Son mariage avec Leang l’amène en France

La rencontre

Ngim évoque son souhait de voyager et de quitter le climat un peu pesant du Cambodge. Sa volonté de se sentir plus en sécurité et de se confronter à de nouvelles cultures grandit de jour en jour. Sa mère l’encourage dans sa décision. Durant cette période, Ngim reçoit beaucoup de demandes en mariage, mais n’y prête pas attention, elle n’a pas le cœur de rester vivre là-bas. Cependant, un homme, Cambodgien lui aussi, connaît un véritable coup de foudre pour elle alors qu’il habite en France à l’époque. Nous sommes en 1998, Leang tente la grande aventure et essaye de contacter Ngim. Alors que le mariage ne faisait pas partie de ses rêves pour le moment, sa rencontre avec Leang bouleverse totalement sa vision de l’avenir après qu’elle soit tombée à son tour amoureuse.

De cette rencontre hasardeuse, née lors de l’acquisition d’une photo auprès de son oncle, commence une belle et longue histoire d’amour qui dure encore et toujours. Même sans savoir où cette histoire les mènera, les deux jeunes amoureux décident de s’installer en France. Après cette première promesse de mariage que Ngim s’est contentée d’oublier, elle transgresse une nouvelle fois ses principes en acceptant d’accompagner Leang dans la gestion du restaurant asiatique dans lequel il travaille depuis 2 ans.

Malgré ses difficultés d’adaptation à la langue française, qu’elle apprend au contact des clients et en mimant régulièrement auprès d’eux les termes qu’elle ne connaît pas, Ngim semble aujourd’hui évoluer comme un poisson dans l’eau. Satisfaite de son parcours et de sa riche histoire, elle compte sur ses talents naturels de communicante pour étoffer peu à peu son apprentissage.

Le parcours de Leang dans la restauration asiatique

De son côté, Leang a lui aussi bénéficié du savoir-faire de ses parents, qui ont ouvert un restaurant en 1990 en France. Après avoir effectué ses études jusqu’en 1996, Leang décide de reprendre le flambeau avec son frère et la transmission du restaurant asiatique se fait la même année.
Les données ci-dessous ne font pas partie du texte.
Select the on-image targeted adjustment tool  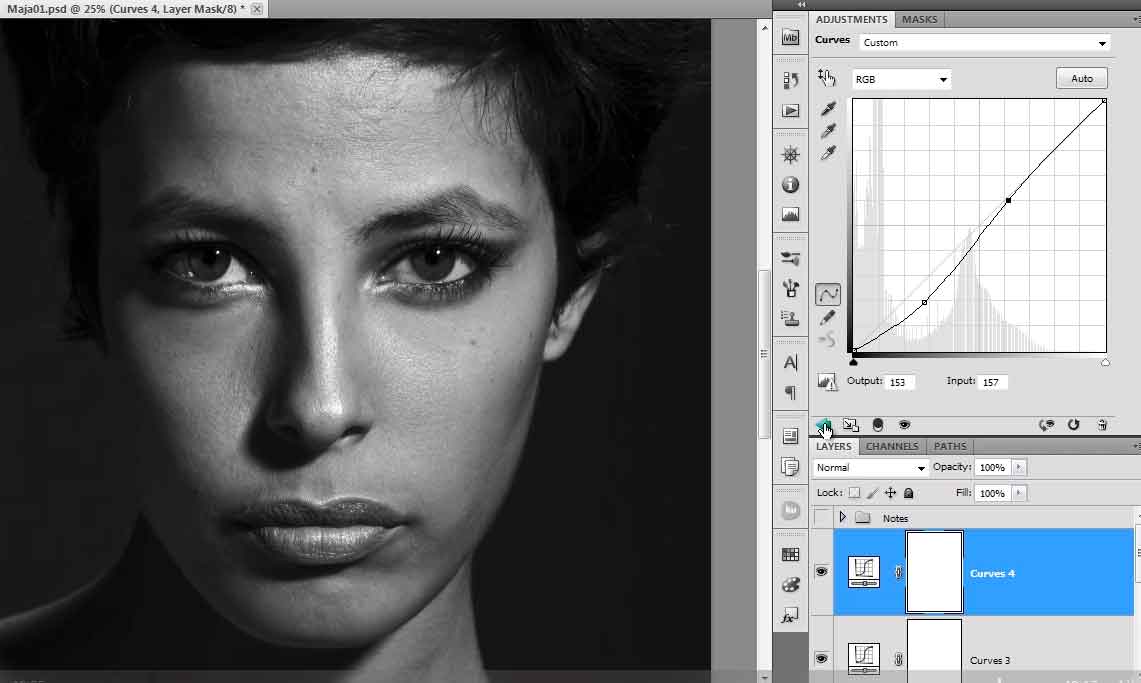tap(826, 78)
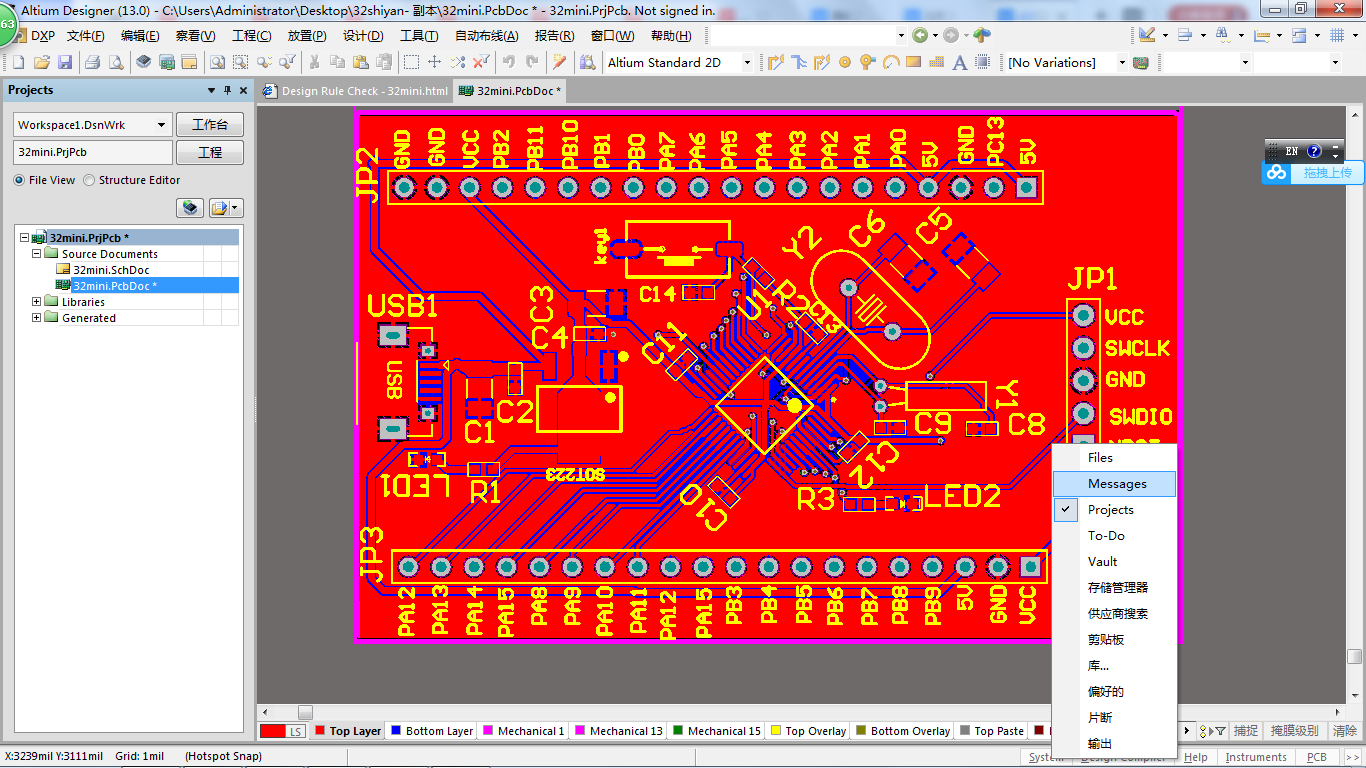The height and width of the screenshot is (768, 1366).
Task: Click the place Fill tool icon
Action: [x=913, y=62]
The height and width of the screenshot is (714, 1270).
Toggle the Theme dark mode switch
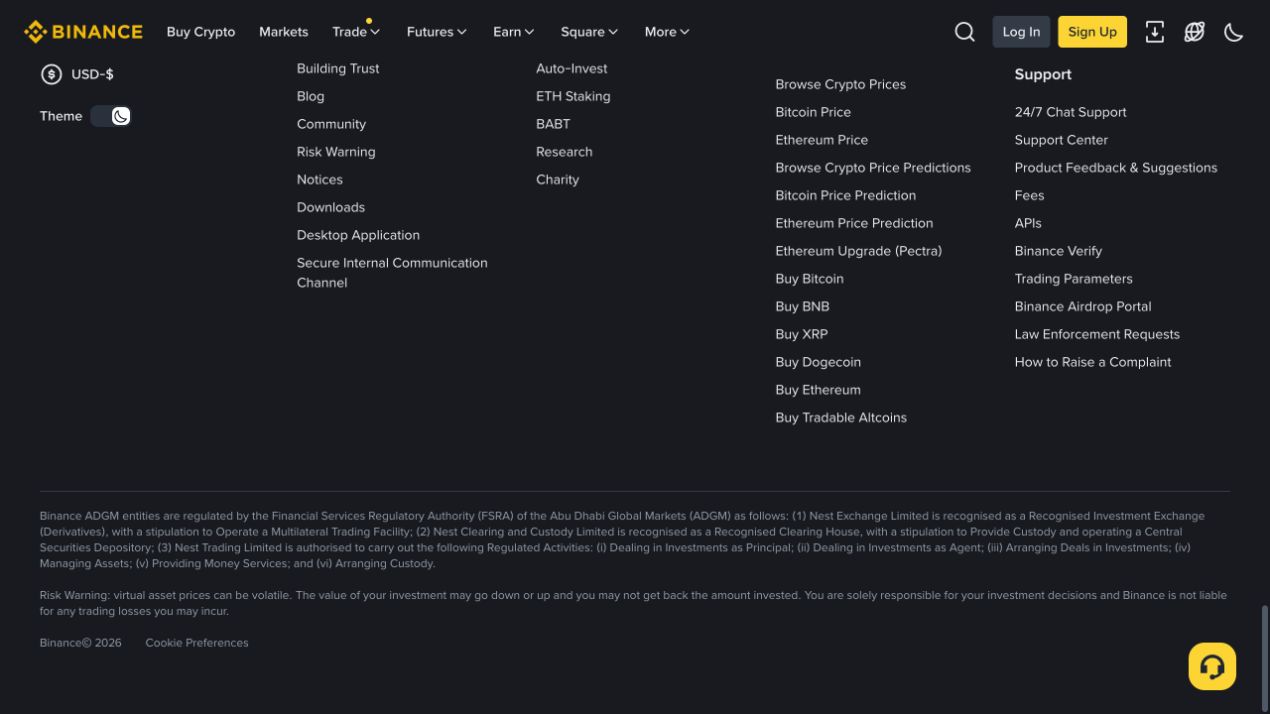click(x=111, y=116)
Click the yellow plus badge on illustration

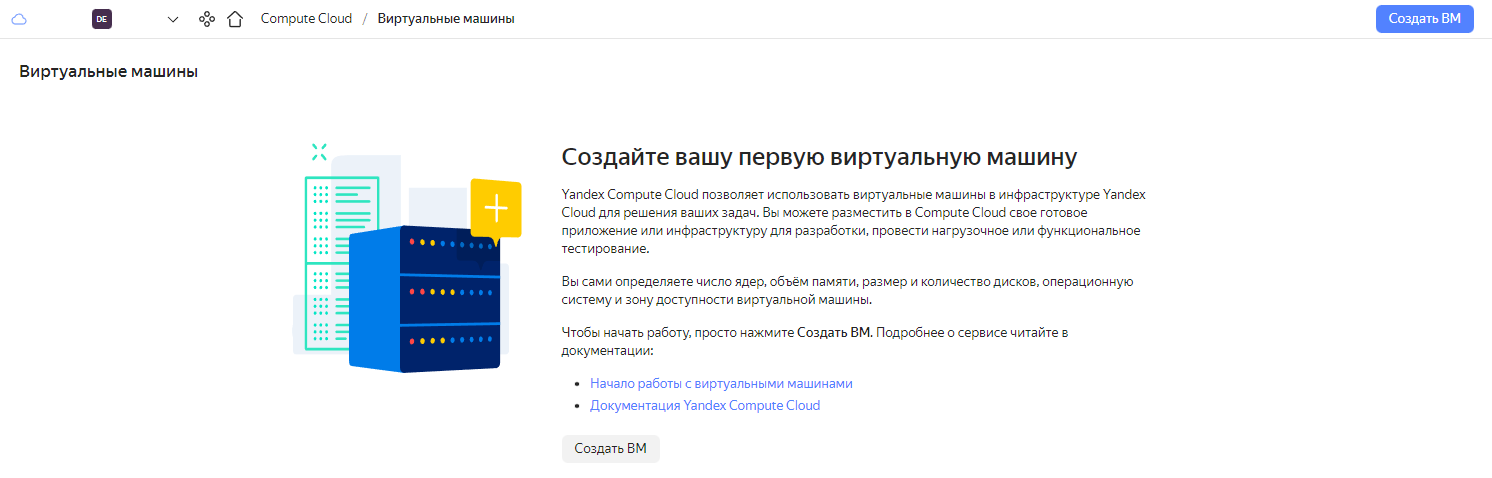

Pendant deux ans, ils travaillent d’arrache-pied pour fidéliser leur clientèle et faire la différence avec les autres restaurants avec la cuisine asiatique.

Malgré tout, leur mère garde une place importante dans la gestion de celui-ci, afin d’alléger la charge que demande un tel projet. Ils bénéficient de la notoriété de leurs parents et surtout, ils continuent de faire pousser eux-mêmes leurs légumes dans le jardin familial. En 1998, son frère décide de se lancer dans une aventure solitaire à Niort, laissant le futur mari de Ngim seul pour gérer l’établissement.

La naissance du restaurant cambodgien Chez Ngim

Ngim retrouve ainsi l’univers de la cuisine et de la restauration asiatique auprès de son mari Leang. Ils travaillent tous les deux à Asie’Xpress jusqu’en 2008 avant de déménager à cause la nouvelle galerie prévue à leur emplacement habituel. Entre 2008 et 2015, année de création du restaurant cambodgien Chez Ngim, ils continuent leur aventure dans les nouveaux locaux d’Asie’Xpress. Leurs horaires, bien que fatigants, sont supportables grâce au nombre important d’employés.

Cependant Ngim garde en tête son projet, qu’elle conserve bien au chaud depuis tant d’années : celui d’ouvrir sa propre affaire et faire bénéficier aux gens de son savoir-faire unique en matière de cuisine asiatique. Ces longues années à attendre lui ont permis, avec Leang, d’économiser et de prendre le pari risqué de proposer de nouveaux goûts encore inconnus à leur nouvelle clientèle. Ici, pas de buffet à volonté, mais une cuisine qui se partage ensemble, de qualité et qui permet de voyager à des milliers de kilomètres sans bouger un seul pied de la salle.